Direction: Write out the following data line for line, without changing anything.

Dataset content:
§ §

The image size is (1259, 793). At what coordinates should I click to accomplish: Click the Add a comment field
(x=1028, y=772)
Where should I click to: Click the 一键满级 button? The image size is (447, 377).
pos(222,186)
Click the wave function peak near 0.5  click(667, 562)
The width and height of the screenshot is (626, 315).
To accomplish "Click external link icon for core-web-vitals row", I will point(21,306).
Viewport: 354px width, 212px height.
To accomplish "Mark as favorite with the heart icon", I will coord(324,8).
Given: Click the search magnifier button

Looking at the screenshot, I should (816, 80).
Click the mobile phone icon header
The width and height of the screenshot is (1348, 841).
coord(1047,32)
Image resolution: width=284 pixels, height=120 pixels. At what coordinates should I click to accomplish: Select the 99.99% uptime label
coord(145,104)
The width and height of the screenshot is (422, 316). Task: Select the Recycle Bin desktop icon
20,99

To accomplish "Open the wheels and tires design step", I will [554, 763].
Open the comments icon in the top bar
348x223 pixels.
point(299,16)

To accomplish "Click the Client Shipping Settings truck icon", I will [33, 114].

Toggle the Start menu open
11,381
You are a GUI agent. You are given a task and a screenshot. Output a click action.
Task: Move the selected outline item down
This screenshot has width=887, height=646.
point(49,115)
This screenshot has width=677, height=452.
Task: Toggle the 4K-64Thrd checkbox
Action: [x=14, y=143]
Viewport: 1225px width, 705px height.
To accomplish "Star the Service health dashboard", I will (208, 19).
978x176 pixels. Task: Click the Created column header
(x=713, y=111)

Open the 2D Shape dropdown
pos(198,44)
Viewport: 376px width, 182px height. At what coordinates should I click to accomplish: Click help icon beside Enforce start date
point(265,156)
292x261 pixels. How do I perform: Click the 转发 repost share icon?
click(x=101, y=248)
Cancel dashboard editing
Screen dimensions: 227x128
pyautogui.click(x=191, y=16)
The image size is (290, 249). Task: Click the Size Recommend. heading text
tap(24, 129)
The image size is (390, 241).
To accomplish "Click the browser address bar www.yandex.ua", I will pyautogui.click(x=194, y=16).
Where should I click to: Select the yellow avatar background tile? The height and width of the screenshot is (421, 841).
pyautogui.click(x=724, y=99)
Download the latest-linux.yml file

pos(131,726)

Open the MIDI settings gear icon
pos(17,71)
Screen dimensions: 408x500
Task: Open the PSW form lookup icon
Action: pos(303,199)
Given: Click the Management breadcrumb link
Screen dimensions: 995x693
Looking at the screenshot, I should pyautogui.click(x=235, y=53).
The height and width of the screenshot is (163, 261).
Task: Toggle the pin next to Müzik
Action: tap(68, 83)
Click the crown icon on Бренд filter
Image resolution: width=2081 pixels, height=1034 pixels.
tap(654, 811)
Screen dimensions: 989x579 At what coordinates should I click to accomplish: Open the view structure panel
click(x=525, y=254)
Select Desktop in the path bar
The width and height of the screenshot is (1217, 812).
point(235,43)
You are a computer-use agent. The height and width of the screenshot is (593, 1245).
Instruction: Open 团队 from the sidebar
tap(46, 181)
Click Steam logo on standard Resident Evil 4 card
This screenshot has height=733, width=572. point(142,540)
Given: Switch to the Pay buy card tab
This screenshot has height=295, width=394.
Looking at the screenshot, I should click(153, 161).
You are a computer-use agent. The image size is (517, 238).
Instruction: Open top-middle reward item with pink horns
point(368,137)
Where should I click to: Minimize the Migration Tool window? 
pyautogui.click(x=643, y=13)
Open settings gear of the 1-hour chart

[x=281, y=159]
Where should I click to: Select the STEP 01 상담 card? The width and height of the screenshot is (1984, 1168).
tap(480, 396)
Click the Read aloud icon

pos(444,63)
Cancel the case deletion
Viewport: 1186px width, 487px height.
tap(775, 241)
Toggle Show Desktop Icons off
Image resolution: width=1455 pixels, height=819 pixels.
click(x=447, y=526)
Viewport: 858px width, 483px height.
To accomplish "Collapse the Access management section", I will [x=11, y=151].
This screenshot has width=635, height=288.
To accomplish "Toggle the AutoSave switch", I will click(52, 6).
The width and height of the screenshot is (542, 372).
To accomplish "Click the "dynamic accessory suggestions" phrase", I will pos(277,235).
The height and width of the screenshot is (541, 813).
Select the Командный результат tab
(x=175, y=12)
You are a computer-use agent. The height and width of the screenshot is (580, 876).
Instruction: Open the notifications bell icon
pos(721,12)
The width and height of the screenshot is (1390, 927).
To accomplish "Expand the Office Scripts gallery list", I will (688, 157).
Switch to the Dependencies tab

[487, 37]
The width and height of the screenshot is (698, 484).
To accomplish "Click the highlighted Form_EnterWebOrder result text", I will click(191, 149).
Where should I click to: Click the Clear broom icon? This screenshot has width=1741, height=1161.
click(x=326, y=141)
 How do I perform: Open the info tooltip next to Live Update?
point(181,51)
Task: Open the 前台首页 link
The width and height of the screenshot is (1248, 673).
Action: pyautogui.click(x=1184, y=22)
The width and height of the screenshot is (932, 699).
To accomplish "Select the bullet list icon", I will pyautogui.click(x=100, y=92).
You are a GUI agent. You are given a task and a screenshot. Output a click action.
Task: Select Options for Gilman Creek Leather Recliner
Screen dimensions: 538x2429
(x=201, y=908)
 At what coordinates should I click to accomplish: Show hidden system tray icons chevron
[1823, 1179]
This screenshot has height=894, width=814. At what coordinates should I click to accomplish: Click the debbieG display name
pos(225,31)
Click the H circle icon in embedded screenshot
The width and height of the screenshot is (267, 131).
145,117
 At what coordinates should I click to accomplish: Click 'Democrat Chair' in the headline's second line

§ §

Task answer:
The image size is (1259, 793). At what coordinates should I click to accomplish: Click the Add a comment field
(x=1028, y=772)
Where should I click to: Click the 一键满级 button? The image size is (447, 377).
pos(222,186)
Click the wave function peak near 0.5  click(667, 562)
The width and height of the screenshot is (626, 315).
To accomplish "Click external link icon for core-web-vitals row", I will point(21,306).
Viewport: 354px width, 212px height.
To accomplish "Mark as favorite with the heart icon", I will coord(324,8).
Given: Click the search magnifier button

Looking at the screenshot, I should (816, 80).
Click the mobile phone icon header
The width and height of the screenshot is (1348, 841).
coord(1047,32)
Image resolution: width=284 pixels, height=120 pixels. At what coordinates should I click to accomplish: Select the 99.99% uptime label
coord(145,104)
The width and height of the screenshot is (422, 316). Task: Select the Recycle Bin desktop icon
20,99

To accomplish "Open the wheels and tires design step", I will [554, 763].
Open the comments icon in the top bar
348x223 pixels.
point(299,16)

To accomplish "Click the Client Shipping Settings truck icon", I will [33, 114].

Toggle the Start menu open
11,381
You are a GUI agent. You are given a task and a screenshot. Output a click action.
Task: Move the selected outline item down
This screenshot has width=887, height=646.
point(49,115)
This screenshot has width=677, height=452.
Task: Toggle the 4K-64Thrd checkbox
Action: [x=14, y=143]
Viewport: 1225px width, 705px height.
To accomplish "Star the Service health dashboard", I will (208, 19).
978x176 pixels. Task: Click the Created column header
(x=713, y=111)

Open the 2D Shape dropdown
pos(198,44)
Viewport: 376px width, 182px height. At what coordinates should I click to accomplish: Click help icon beside Enforce start date
point(265,156)
292x261 pixels. How do I perform: Click the 转发 repost share icon?
click(x=101, y=248)
Cancel dashboard editing
Screen dimensions: 227x128
pyautogui.click(x=191, y=16)
The image size is (290, 249). Task: Click the Size Recommend. heading text
tap(24, 129)
The image size is (390, 241).
To accomplish "Click the browser address bar www.yandex.ua", I will pyautogui.click(x=194, y=16).
Where should I click to: Select the yellow avatar background tile? The height and width of the screenshot is (421, 841).
pyautogui.click(x=724, y=99)
Download the latest-linux.yml file

pos(131,726)

Open the MIDI settings gear icon
pos(17,71)
Screen dimensions: 408x500
Task: Open the PSW form lookup icon
Action: pos(303,199)
Given: Click the Management breadcrumb link
Screen dimensions: 995x693
Looking at the screenshot, I should pyautogui.click(x=235, y=53).
The height and width of the screenshot is (163, 261).
Task: Toggle the pin next to Müzik
Action: tap(68, 83)
Click the crown icon on Бренд filter
Image resolution: width=2081 pixels, height=1034 pixels.
tap(654, 811)
Screen dimensions: 989x579 At what coordinates should I click to accomplish: Open the view structure panel
click(x=525, y=254)
Select Desktop in the path bar
The width and height of the screenshot is (1217, 812).
point(235,43)
You are a computer-use agent. The height and width of the screenshot is (593, 1245).
Instruction: Open 团队 from the sidebar
tap(46, 181)
Click Steam logo on standard Resident Evil 4 card
This screenshot has height=733, width=572. point(142,540)
Given: Switch to the Pay buy card tab
This screenshot has height=295, width=394.
Looking at the screenshot, I should click(153, 161).
You are a computer-use agent. The image size is (517, 238).
Instruction: Open top-middle reward item with pink horns
point(368,137)
Where should I click to: Minimize the Migration Tool window? 
pyautogui.click(x=643, y=13)
Open settings gear of the 1-hour chart

[x=281, y=159]
Where should I click to: Select the STEP 01 상담 card? The width and height of the screenshot is (1984, 1168).
tap(480, 396)
Click the Read aloud icon

pos(444,63)
Cancel the case deletion
Viewport: 1186px width, 487px height.
tap(775, 241)
Toggle Show Desktop Icons off
Image resolution: width=1455 pixels, height=819 pixels.
click(x=447, y=526)
Viewport: 858px width, 483px height.
To accomplish "Collapse the Access management section", I will [x=11, y=151].
This screenshot has width=635, height=288.
To accomplish "Toggle the AutoSave switch", I will click(52, 6).
The width and height of the screenshot is (542, 372).
To accomplish "Click the "dynamic accessory suggestions" phrase", I will pos(277,235).
The height and width of the screenshot is (541, 813).
Select the Командный результат tab
(x=175, y=12)
You are a computer-use agent. The height and width of the screenshot is (580, 876).
Instruction: Open the notifications bell icon
pos(721,12)
The width and height of the screenshot is (1390, 927).
To accomplish "Expand the Office Scripts gallery list", I will (688, 157).
Switch to the Dependencies tab

[487, 37]
The width and height of the screenshot is (698, 484).
To accomplish "Click the highlighted Form_EnterWebOrder result text", I will click(191, 149).
Where should I click to: Click the Clear broom icon? This screenshot has width=1741, height=1161.
click(x=326, y=141)
 How do I perform: Open the info tooltip next to Live Update?
point(181,51)
Task: Open the 前台首页 link
The width and height of the screenshot is (1248, 673).
Action: pyautogui.click(x=1184, y=22)
The width and height of the screenshot is (932, 699).
To accomplish "Select the bullet list icon", I will pyautogui.click(x=100, y=92).
You are a GUI agent. You are given a task and a screenshot. Output a click action.
Task: Select Options for Gilman Creek Leather Recliner
Screen dimensions: 538x2429
(x=201, y=908)
 At what coordinates should I click to accomplish: Show hidden system tray icons chevron
[1823, 1179]
This screenshot has height=894, width=814. At what coordinates should I click to accomplish: Click the debbieG display name
pos(225,31)
Click the H circle icon in embedded screenshot
The width and height of the screenshot is (267, 131).
145,117
 At what coordinates should I click to accomplish: Click 'Democrat Chair' in the headline's second line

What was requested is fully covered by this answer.